For symphonists, nine is the number to fear. It took on special status for composers when Beethoven died after composing only nine symphonies. From Beethoven on, nine had mystical significance. Schubert died after writing nine symphonies, so did Dvorak and Bruckner. Mendelssohn, Schumann, and Brahms did not get near that number before they shuffled off the mortal coil.

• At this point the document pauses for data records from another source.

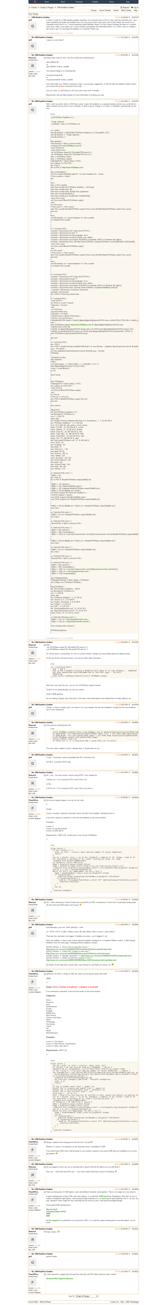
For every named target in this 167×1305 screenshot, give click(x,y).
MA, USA (32, 76)
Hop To (71, 1296)
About (63, 2)
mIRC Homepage (131, 1302)
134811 (135, 1254)
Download (79, 2)
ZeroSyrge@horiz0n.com (78, 571)
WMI (48, 1216)
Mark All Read (45, 1302)
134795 (135, 37)
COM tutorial (104, 1196)
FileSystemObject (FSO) (56, 1212)
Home (46, 2)
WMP (48, 1214)
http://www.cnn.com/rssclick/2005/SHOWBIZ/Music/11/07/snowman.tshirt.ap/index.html (81, 960)
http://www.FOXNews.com (72, 167)
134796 (135, 55)
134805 (135, 925)
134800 (135, 722)
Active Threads (105, 10)
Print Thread (33, 14)
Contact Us (114, 1302)
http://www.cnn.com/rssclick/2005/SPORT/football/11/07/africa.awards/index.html (78, 949)
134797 (135, 101)
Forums (34, 8)
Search (116, 10)
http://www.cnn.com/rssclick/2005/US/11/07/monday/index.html (106, 956)
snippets (55, 1220)
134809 (135, 1189)
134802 (135, 772)
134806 (135, 971)
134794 (135, 17)
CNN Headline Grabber (41, 17)
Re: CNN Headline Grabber (42, 37)
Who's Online (126, 10)
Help (127, 2)
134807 (135, 1139)
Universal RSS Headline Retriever (59, 1279)
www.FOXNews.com (70, 146)
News (112, 2)
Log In (135, 8)
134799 (135, 705)
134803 (135, 797)
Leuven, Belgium (35, 818)
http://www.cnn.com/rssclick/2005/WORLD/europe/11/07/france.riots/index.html (78, 954)
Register (95, 2)
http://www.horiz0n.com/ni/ (103, 569)
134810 (135, 1229)
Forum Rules (33, 1302)
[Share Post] (129, 17)
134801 (135, 755)
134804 (135, 900)
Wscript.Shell (51, 1209)
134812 (135, 1272)
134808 (135, 1164)
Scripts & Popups (47, 8)
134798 (135, 642)
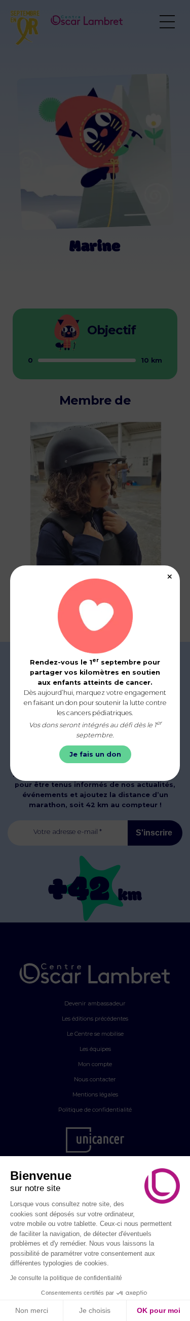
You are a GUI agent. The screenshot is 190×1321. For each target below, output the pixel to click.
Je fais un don (95, 754)
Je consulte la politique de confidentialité (66, 1278)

Mahler completed his Symphony no. 8 in 1906. In 1907 came his triple calamities: the death of his daughter, his unamicable separation from Vienna Opera, and the diagnosis of heart disease. It was not a good time to compose a symphony whose number cried death. Mahler thought he could skirt the issue by writing an unnumbered symphony that would function as his ninth without carrying the dreaded digit. Thus, Mahler composed “Das Lied von der Erde” (“Song of the Earth”), a massive song cycle for voices and orchestra, that was in every way—except the number—his Ninth Symphony.

Fate read his Symphony no. 9 as the last and would not allow him to finish a tenth. (The one movement he completed is generally performed as a fragment.) In February 1911 Mahler led the New York Philharmonic one last time at Carnegie Hall and then returned to Vienna, where he died three months later of bacterial endocarditis. The twenty-three minutes of the Ninth’s last movement, which have been described as “ephemeral” and “diaphanous,” weep without apology. Somewhere near the middle of this very slow (Molto adagio) movement comes a jittery harp figure that mimics the composer’s coronary arrhythmia.

In length, the size of the forces required, and emotional scope, Mahler’s symphonies have rarely been equaled and never surpassed. It is difficult not to see this inflation as the composer’s struggle against mortality. If the world was temporary and afterlife improbable, why not postulate immortality through art? “A symphony should be like the world,” Mahler said to fellow composer Jan Sibelius, “It should embrace everything!”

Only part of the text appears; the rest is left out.